■ Passage provided ■
'''

Revenge Wife’s Debut Single “Earthquake” Is a Heartbreak Soundtrack Fit for Jane Fonda

The lead single from the ex-HOLYCHILD songwriter’s debut EP arrives with an open letter from Elizabeth Nistico to herself.
Revenge Wife’s Debut Single “Earthquake” Is a Heartbreak Soundtrack Fit for Jane Fonda

The lead single from the ex-HOLYCHILD songwriter’s debut EP arrives with an open letter from Elizabeth Nistico to herself.

Words: Margaret Farrell

February 11, 2021

Elizabeth Nistico is skilled at making pop music with an honest and melancholic underbelly despite the neon-lit compositions she sings to—such was the case as being part of the duo HOLYCHILD. Now, under the moniker Revenge Wife, Nistico still makes effervescent synth-pop with newfound vulnerability. Her first single “Earthquake” captures how personal relationships that collapse can feel just as disastrous as real tectonic shifts, all while making heartbreak seem as light as cotton candy.

'''

■ Task set ■
**a)** In the article on Revenge Wife's single "Earthquake," rewrite the part starting at "February 11, 2021" and ending at "as cotton candy.", renaming "cotton candy" as "spun sugar".
**b)** According to the article on Revenge Wife's debut single, what was the name of the duo Elizabeth Nistico was part of?
**c)** Pick up the article on Revenge Wife's single "Earthquake" after its last sentence and keep writing.

■ Record extracts ■

'''

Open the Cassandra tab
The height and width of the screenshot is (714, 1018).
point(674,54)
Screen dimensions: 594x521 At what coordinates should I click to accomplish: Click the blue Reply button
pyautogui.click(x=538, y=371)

'''

■ Solved problems ■
**a)**
February 11, 2021

Elizabeth Nistico is skilled at making pop music with an honest and melancholic underbelly despite the neon-lit compositions she sings to—such was the case as being part of the duo HOLYCHILD. Now, under the moniker Revenge Wife, Nistico still makes effervescent synth-pop with newfound vulnerability. Her first single “Earthquake” captures how personal relationships that collapse can feel just as disastrous as real tectonic shifts, all while making heartbreak seem as light as spun sugar.

**b)** HOLYCHILD

**c)**
Over a blithe collection of ’80s synths, Nistico crafts a perfect beat for an aerobics class as she sings about unreciprocated love. “If you felt an earthquake / Would you think about me? / Wonder if my world is shaking / Are you sorry?” she sings on the chorus. The disconnect between the melody’s buoyancy, Nistico’s near-monotone delivery, and the fraught lyrics leave an eerie aftertaste, possibly, because Revenge Wife is painstakingly aware that this intense emotion won’t be returned. Nistico reveals that it’s a “really honest break up song. I was just hoping for a catastrophe (aforementioned earthquake, car crash) so I could contact my ex, but…I wrote this song instead.”  She also revealed on Instagram last week that this song “feels like so many parts of my past coming in to meet who I am now.”

Revenge Wife is a liberating chapter for Nistico; it’s an outlet for her to reconcile unresolved trauma, which includes the misogyny and abuse of the music industry. In a letter to her past self, which she generously shares with us, Nistico details both familial and career obstacles she’s overcome.

“Earthquake” is one of four tracks from the forthcoming Background Songs for Your Boring Life, Part I EP. Listen and read the letter below.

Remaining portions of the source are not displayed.